◆ Task goal
How many lines in these entries contain the string "element"? Reply with the number alone.

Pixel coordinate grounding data
▬▬▬▬▬▬

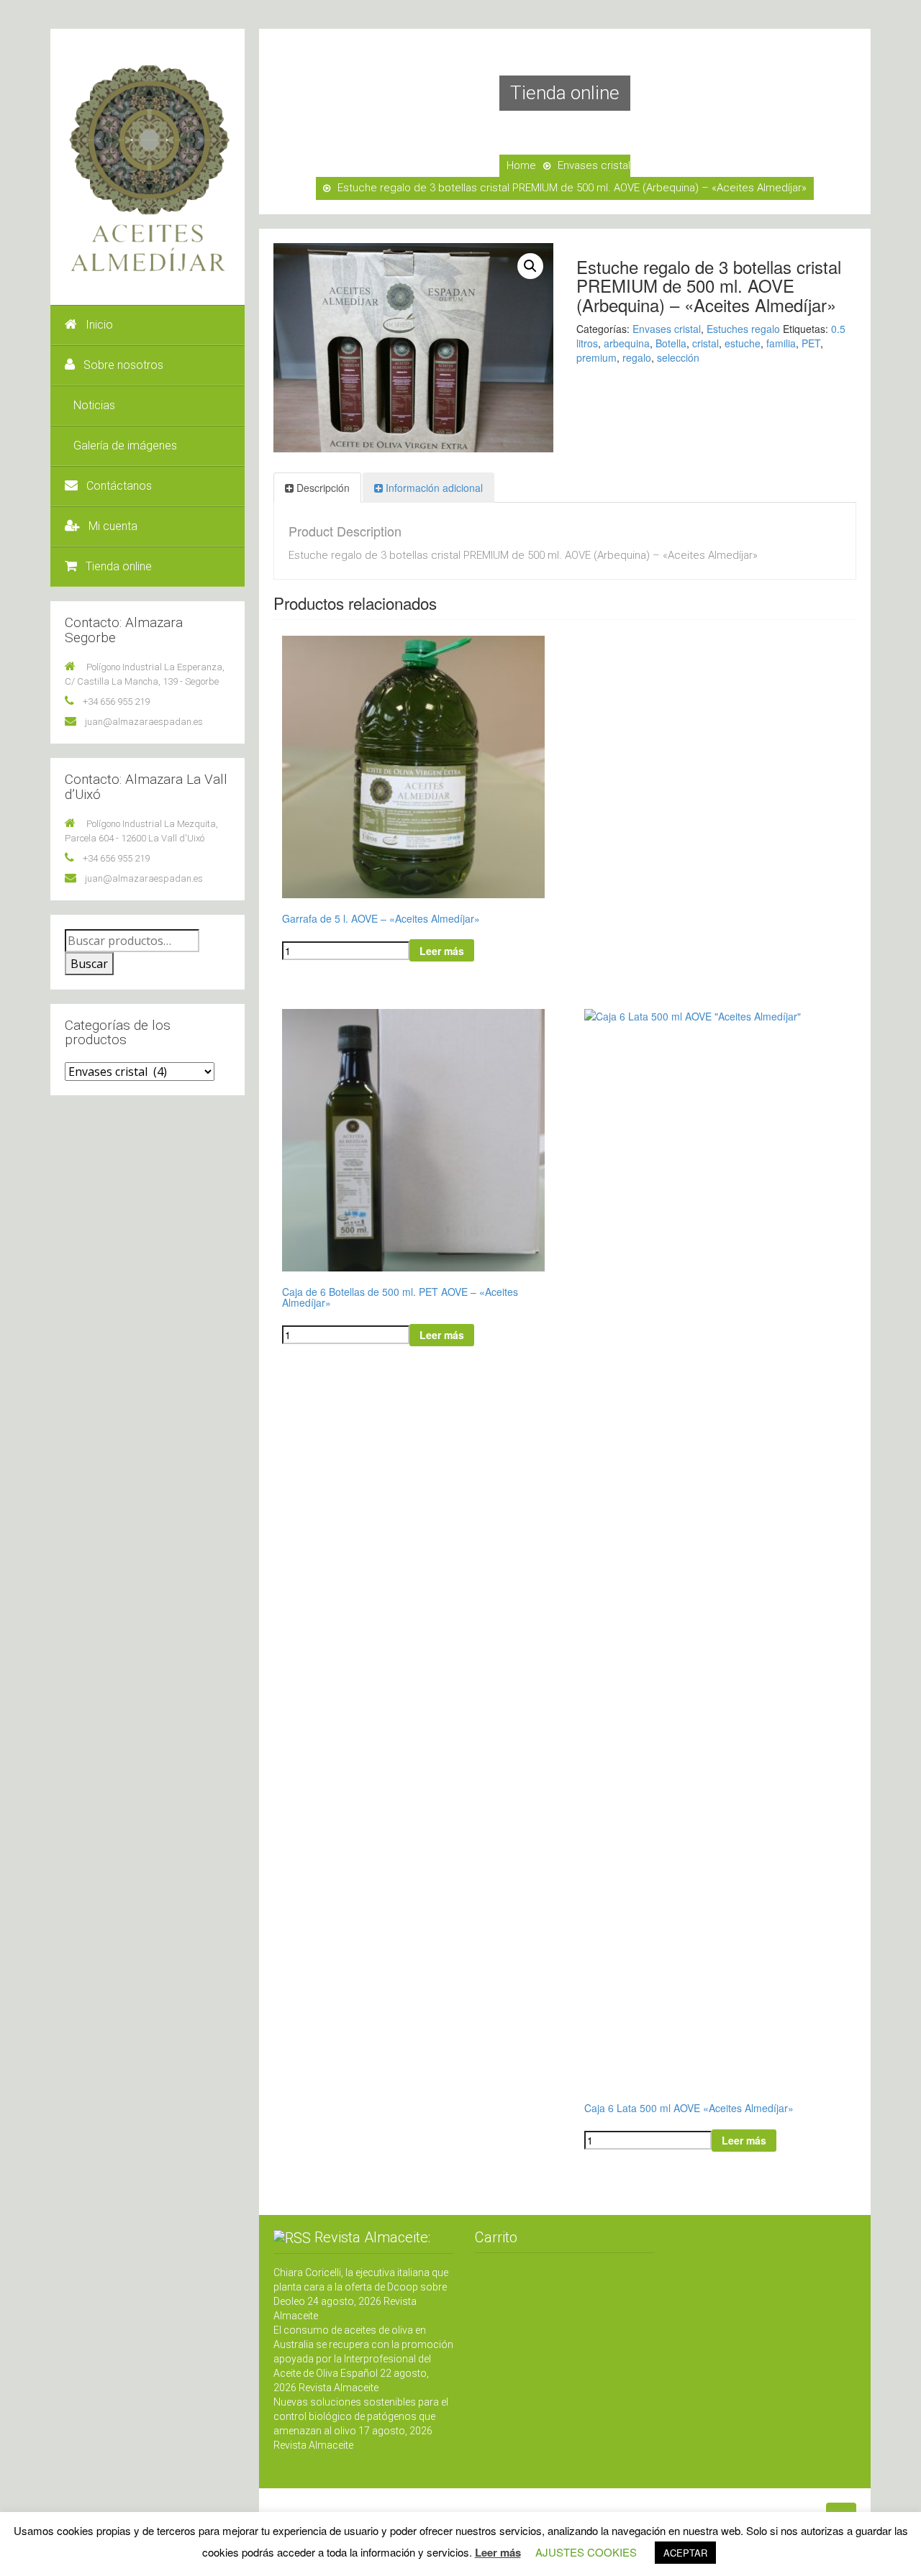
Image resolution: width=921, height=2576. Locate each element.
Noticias (94, 405)
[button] (530, 266)
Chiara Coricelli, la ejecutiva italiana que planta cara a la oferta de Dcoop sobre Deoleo (360, 2287)
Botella (670, 343)
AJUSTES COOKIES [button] (586, 2551)
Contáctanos (119, 486)
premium (596, 357)
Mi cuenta (113, 526)
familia (781, 343)
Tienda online (119, 566)
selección (678, 357)
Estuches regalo (743, 328)
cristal (705, 343)
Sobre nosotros (123, 365)
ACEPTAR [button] (685, 2552)
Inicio (99, 325)
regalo (636, 357)
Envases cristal (594, 165)
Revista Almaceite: (372, 2237)
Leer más (441, 951)
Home (521, 165)
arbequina (627, 343)
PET (811, 343)
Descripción (323, 487)
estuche (743, 343)
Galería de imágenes (125, 445)
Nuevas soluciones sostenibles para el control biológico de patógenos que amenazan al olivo (360, 2416)
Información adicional (434, 487)
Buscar (89, 964)
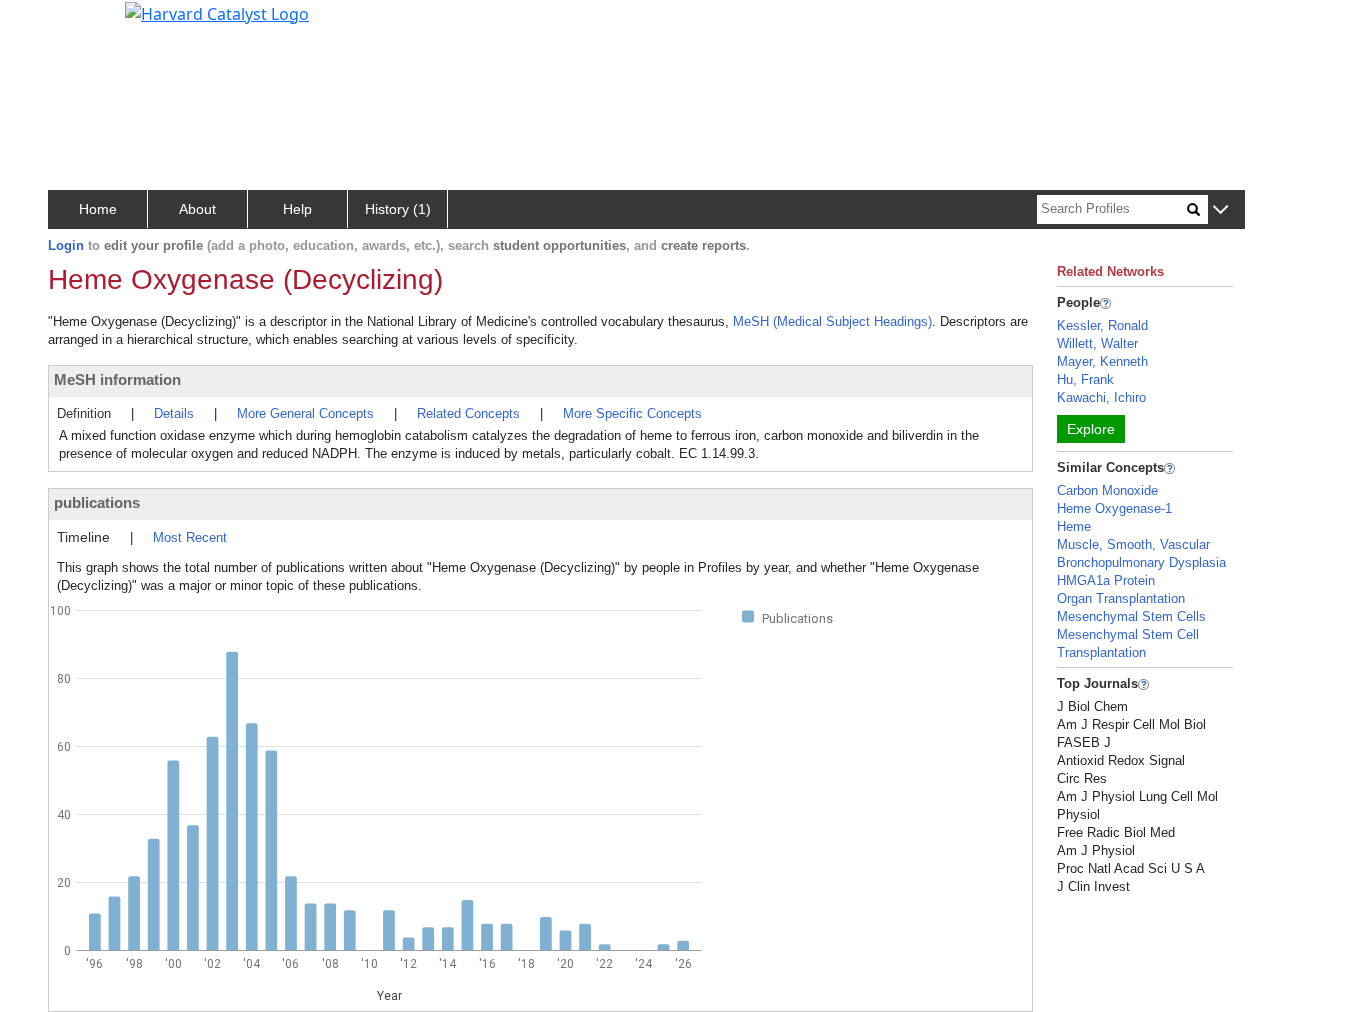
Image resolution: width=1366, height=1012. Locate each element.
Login (66, 245)
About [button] (197, 209)
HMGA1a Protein (1106, 580)
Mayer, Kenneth (1102, 361)
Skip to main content (83, 24)
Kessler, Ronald (1102, 325)
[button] (1220, 210)
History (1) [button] (398, 209)
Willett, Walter (1097, 343)
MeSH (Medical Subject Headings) (832, 321)
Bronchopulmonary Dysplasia (1141, 562)
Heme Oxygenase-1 (1114, 508)
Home (98, 209)
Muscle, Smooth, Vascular (1133, 544)
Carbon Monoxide (1107, 490)
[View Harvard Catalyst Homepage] (217, 12)
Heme (1074, 526)
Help (297, 209)
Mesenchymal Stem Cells (1131, 616)
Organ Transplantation (1121, 598)
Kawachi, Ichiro (1101, 397)
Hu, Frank (1085, 379)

▬▬▬▬▬▬

◆ Written response
2